Computer systems that scan online reports for information about disease outbreaks rely on natural language processing, the same branch of artificial intelligence that helps answer questions posed to a search engine or digital voice assistant.

But the algorithms can only be as effective as the data they are scouring, said Nita Madhav, CEO of San Francisco-based disease monitoring firm Metabiota, which first
notified its clients about the outbreak in early January.

Madhav said that inconsistency in how different agencies report medical data can stymie algorithms. The text-scanning programs extract keywords from online text, but may fumble when organizations variously report new virus cases, cumulative virus cases, or new cases in a given time interval. The potential for confusion means there is almost always still a person involved in reviewing the data.

“There’s still a bit of human in the loop,” Madhav said.

Andrew Beam, a Harvard University epidemiologist, said that scanning online reports for key words can help reveal trends, but the accuracy depends on the quality of the data.
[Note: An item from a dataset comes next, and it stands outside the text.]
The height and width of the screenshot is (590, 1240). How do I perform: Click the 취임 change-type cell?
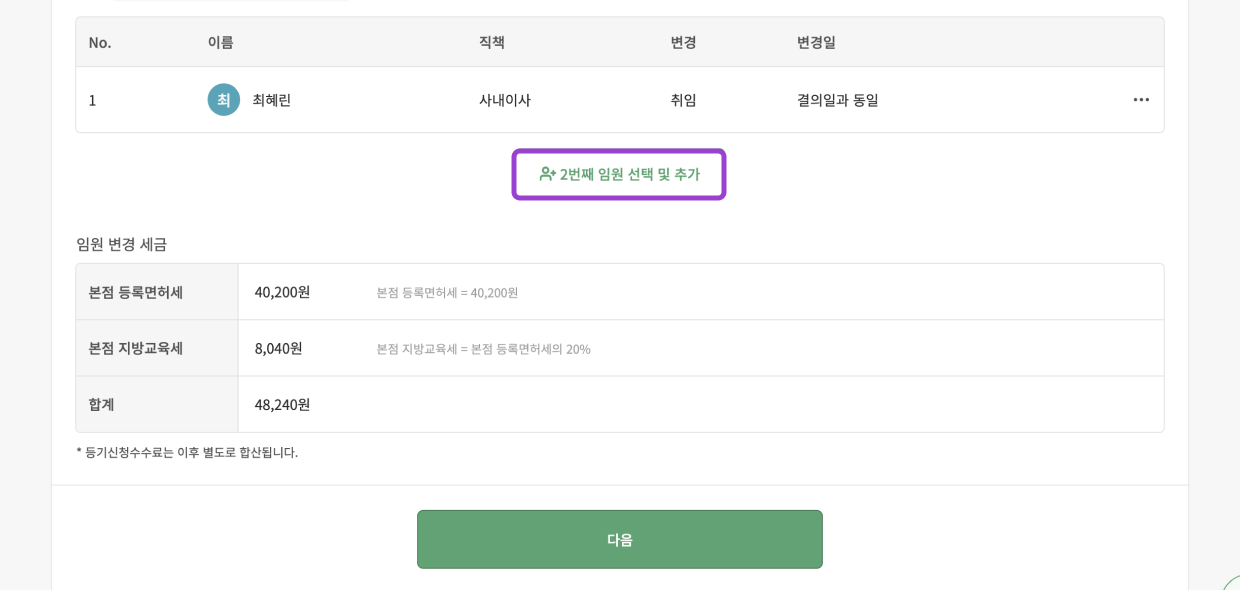tap(684, 100)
He also notes that these techniques are not so novel.

“There is an art to intelligently scraping web sites,” Beam said. “But it’s also Google’s core technology since the 1990s.”

Google itself started its own Flu Trends service to detect outbreaks in 2008 by looking for patterns in search queries about flu symptoms. Experts criticized it for overestimating flu prevalence. Google shut down the website in 2015 and handed its technology to nonprofit organizations such as HealthMap to use Google data to build their own models.

Google is now working with Brownstein’s team on a similar web-based approach for tracking the geographical spread of the tick-borne Lyme disease.

Scientists are also using big data to model possible routes of early disease transmission.